Suncor spokeswoman Darcie Park and Canadian Oil Sands spokeswoman Siren Fisekci said their companies needed more time to assess the impact of the government’s action. Suncor shares fell $5.65, or 5.3 percent, to $100.50 in extended trading.
The new royalties will slow activity, though they won’t cripple Alberta’s oil-sands industry, said Peter Linder, an energy analyst and senior adviser with Calgary-based DeltaOne Energy Fund. About C$149 billion in oil-sands projects are planned for the province, according to information from the government.
“We’ll see $100 oil imminently,” he said in a telephone interview. “Let’s face it, with $100 oil, oil-sands development an take a higher royalty structure.”
Alberta’s share of oil-sands revenue will vary from 56 to 66 percent, depending on prices, the government said. The panel’s suggestions would have boosted the government’s share of oil-sands revenue to 64 percent.
The government’s share of gas royalties will rise to 60 percent, up 2 percentage points from current levels. The panel recommended boosting the rate to 63 percent.
Alberta’s take from oil wells will climb the 5 percentage points suggested by the panel and rise to 49 percent.
Government revenue from gas wells will increase by an estimated C$470 million in 2010, or about 64 percent of the increased payments suggested by the panel, according to a government document. The higher oil-sands rates will also add an estimated C$470 million, or about 70 percent of the increase outlined by the panel.

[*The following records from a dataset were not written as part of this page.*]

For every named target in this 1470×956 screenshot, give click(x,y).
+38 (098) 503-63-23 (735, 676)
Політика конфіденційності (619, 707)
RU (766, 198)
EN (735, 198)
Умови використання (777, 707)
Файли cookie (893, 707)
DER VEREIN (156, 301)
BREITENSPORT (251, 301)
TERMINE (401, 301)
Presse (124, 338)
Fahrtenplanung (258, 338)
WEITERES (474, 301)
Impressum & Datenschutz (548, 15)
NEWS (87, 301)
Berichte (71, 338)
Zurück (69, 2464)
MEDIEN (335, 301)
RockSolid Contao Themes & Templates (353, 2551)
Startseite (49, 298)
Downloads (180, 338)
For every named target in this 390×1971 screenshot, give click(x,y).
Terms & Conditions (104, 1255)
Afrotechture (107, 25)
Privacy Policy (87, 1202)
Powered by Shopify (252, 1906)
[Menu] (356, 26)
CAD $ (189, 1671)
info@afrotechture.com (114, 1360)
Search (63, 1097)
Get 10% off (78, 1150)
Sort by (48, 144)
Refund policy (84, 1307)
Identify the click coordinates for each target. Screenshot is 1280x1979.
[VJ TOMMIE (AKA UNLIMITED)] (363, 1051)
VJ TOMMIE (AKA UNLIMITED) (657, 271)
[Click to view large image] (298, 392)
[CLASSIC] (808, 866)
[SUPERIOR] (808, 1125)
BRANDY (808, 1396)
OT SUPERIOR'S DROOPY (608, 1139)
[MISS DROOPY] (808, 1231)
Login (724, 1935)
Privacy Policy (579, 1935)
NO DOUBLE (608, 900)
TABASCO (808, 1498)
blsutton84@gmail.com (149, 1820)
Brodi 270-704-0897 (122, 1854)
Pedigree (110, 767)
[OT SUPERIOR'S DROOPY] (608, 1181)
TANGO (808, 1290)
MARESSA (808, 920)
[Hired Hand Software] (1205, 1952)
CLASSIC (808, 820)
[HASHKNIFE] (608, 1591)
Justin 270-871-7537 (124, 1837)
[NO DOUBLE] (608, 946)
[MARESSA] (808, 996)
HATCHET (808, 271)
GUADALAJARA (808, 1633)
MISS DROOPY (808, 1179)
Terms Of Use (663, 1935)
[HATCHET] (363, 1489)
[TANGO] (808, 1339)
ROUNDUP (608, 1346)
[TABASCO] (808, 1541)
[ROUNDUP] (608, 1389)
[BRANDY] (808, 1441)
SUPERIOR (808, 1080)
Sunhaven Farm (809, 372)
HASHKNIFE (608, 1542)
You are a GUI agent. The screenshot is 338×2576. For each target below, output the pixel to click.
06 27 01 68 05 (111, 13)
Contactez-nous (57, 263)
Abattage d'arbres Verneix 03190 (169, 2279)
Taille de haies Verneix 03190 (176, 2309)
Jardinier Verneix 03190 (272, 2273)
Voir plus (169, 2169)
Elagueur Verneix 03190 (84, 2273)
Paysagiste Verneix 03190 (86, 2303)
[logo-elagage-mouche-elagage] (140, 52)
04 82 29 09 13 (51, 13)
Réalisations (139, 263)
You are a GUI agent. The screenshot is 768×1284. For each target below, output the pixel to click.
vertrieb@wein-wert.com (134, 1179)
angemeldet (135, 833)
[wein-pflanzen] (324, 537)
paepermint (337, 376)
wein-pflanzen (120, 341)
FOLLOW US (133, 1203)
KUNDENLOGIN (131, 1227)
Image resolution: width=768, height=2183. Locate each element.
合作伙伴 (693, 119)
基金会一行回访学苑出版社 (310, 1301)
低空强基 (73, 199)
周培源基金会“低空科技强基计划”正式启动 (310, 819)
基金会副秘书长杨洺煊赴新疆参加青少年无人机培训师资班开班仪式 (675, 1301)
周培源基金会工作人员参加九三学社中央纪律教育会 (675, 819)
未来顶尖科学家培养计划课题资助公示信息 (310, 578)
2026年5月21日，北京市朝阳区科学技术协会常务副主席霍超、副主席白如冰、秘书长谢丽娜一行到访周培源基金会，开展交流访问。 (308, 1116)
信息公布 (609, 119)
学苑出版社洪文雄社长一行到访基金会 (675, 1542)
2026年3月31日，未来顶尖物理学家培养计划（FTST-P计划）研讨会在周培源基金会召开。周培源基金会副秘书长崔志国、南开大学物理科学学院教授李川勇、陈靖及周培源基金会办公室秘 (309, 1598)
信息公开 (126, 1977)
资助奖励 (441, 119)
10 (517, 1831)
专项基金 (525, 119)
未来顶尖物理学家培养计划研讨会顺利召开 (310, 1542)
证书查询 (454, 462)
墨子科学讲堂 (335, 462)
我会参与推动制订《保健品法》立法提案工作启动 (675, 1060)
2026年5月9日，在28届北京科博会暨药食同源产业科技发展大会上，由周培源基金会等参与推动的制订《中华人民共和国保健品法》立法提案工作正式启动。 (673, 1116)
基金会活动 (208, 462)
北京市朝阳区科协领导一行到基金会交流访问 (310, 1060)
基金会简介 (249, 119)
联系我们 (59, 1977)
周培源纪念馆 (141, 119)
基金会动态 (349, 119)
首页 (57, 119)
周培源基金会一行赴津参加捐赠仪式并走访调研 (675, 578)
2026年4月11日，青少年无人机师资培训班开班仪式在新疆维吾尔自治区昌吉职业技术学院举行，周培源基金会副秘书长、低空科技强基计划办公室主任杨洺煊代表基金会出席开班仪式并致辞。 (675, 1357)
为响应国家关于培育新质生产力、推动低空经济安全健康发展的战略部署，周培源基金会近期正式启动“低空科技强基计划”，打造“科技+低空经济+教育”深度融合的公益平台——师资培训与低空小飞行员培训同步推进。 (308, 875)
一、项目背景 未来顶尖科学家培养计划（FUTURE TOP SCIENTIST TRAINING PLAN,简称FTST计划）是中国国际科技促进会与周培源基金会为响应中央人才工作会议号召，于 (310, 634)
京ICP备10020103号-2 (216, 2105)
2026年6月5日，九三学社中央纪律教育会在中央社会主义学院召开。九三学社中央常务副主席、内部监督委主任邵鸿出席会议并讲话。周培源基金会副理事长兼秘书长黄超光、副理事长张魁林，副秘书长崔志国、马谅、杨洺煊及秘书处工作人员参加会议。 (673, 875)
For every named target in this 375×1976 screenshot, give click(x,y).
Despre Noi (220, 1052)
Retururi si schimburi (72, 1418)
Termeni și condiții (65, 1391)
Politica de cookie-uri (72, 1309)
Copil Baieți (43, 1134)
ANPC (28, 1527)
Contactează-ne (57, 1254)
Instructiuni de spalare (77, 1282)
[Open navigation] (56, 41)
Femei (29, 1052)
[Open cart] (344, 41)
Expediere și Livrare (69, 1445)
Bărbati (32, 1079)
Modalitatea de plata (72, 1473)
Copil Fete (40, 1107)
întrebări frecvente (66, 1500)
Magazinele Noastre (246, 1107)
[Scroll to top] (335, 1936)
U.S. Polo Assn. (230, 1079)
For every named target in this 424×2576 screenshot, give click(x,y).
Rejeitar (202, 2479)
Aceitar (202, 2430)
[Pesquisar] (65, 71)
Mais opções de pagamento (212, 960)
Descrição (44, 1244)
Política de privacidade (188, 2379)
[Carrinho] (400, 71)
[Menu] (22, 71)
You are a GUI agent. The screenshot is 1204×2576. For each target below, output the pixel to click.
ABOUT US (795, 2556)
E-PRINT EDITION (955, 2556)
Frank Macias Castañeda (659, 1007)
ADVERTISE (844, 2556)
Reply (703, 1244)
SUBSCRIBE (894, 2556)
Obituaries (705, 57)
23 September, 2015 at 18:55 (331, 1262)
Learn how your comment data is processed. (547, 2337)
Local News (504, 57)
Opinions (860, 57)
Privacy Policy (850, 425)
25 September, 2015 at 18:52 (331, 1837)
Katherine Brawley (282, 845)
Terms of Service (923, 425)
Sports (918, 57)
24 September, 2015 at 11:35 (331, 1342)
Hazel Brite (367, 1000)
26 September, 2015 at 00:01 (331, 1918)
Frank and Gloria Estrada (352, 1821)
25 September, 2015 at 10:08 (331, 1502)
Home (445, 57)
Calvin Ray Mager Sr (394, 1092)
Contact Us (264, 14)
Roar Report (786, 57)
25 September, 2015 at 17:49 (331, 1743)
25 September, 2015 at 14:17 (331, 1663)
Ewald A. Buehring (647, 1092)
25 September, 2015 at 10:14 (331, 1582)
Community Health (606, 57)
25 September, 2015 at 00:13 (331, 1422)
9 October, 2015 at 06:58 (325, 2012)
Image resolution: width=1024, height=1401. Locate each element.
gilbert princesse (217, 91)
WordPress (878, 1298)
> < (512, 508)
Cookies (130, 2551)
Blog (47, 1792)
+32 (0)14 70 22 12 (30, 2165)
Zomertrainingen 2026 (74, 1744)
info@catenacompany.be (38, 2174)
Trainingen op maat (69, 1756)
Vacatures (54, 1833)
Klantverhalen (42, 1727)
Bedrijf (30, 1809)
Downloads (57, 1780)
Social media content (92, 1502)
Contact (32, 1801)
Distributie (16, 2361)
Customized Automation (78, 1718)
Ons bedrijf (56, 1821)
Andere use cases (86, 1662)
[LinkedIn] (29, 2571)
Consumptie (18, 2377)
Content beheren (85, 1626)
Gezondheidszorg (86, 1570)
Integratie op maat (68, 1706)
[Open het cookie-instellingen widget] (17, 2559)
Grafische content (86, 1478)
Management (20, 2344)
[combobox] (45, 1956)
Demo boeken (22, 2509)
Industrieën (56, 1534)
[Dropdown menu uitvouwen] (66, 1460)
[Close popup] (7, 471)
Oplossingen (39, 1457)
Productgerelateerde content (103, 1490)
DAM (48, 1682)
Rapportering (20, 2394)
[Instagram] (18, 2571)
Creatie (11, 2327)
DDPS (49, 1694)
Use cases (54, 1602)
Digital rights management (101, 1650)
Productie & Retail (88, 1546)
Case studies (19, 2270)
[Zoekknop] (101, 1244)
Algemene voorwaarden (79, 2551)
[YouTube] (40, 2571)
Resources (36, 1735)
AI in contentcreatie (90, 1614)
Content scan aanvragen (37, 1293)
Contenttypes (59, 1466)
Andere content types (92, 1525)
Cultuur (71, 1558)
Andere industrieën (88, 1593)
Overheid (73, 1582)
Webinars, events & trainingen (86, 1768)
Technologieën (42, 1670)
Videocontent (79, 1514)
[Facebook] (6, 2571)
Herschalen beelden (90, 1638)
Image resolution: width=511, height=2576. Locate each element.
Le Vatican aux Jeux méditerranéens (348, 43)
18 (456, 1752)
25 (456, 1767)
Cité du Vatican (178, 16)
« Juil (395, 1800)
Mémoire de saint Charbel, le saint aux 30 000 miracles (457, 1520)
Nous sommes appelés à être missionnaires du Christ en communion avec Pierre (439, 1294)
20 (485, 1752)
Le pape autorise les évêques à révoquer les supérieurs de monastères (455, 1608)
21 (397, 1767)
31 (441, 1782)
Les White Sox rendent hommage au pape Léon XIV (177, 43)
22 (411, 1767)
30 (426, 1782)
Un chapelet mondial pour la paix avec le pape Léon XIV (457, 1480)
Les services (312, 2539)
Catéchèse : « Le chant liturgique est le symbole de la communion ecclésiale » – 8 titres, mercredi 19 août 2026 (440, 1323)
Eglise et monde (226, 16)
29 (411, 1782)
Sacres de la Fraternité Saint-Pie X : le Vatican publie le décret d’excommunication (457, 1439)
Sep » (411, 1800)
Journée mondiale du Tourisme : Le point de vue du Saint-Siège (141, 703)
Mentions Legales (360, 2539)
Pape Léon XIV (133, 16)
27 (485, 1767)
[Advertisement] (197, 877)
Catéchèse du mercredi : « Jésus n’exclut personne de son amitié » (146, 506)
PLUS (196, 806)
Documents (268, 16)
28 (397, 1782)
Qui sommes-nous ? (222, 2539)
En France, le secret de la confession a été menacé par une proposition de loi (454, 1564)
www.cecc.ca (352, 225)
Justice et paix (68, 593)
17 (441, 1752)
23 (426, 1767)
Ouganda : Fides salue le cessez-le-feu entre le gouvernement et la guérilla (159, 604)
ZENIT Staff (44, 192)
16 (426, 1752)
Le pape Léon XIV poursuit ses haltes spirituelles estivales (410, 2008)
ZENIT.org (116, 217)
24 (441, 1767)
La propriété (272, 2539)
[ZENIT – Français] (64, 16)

Royalties from oil and gas production and the sale of drilling permits on provincially owned mineral rights are forecast to total C$10.5 billion this year, about a third of the province’s forecast spending of C$33.1 billion, according to the government’s Web site
Alberta’s oil sands, about 750 kilometers (466 miles) north of Calgary, are estimated to contain 175 billion barrels of recoverable oil, second only to Saudi Arabia’s 259 billion barrels, according to the Canadian Association of Petroleum Producers.
To contact the reporters on this story: Ian McKinnon in Calgary at email@example.com ; Sonja Franklin in Calgary at firstname.lastname@example.org Last Updated: October 25, 2007 20:30 EDT
October 26, 2007 at 1:36 pm #7208
Alberta raising Oil/NG Royalties after 2009 from 1% to 9% before investment payout & 25-40% after investment recovery = Proving once again that US does not have sole ownership of Government stupidity = Canada, Europe & rest of the world have their fair share as well. As the article indicates this was pure political play – to get public appeasment & get re-elected – it doesnt stand chance to pick up the $1.4-$2 billion in incremental revenue (due response reactions it is likely to set in motion). An action like this will only cripple projects and cause them to cancel or move to one other regions. (A Tax proposal that was going to be implemented with Royalty change has already been cancled.)
This political “plan” does not exempt Canadian producers Suncor & Syncrude that are worlds largest Oil Sands producers and even though their Royalty agreements don’t expire 2016, pressure to have them adopt the new rates early (or face worse ones?) is already being applied.
Alberta already has 56-66% (depends on oil price) of the Oil Sands Revenue and this panel’s proposed plans change that to 64%+…… but stock prices reactions for OS producers are already in freefall & the plan has lot negative feedback <Greed on this level seldom works long term>.
But this does put a question mark around Alberta Upgrader & Coker expansions as well as the US Refinery Coker expansions that were to use the Synthetic /Blended Bitumen crudes.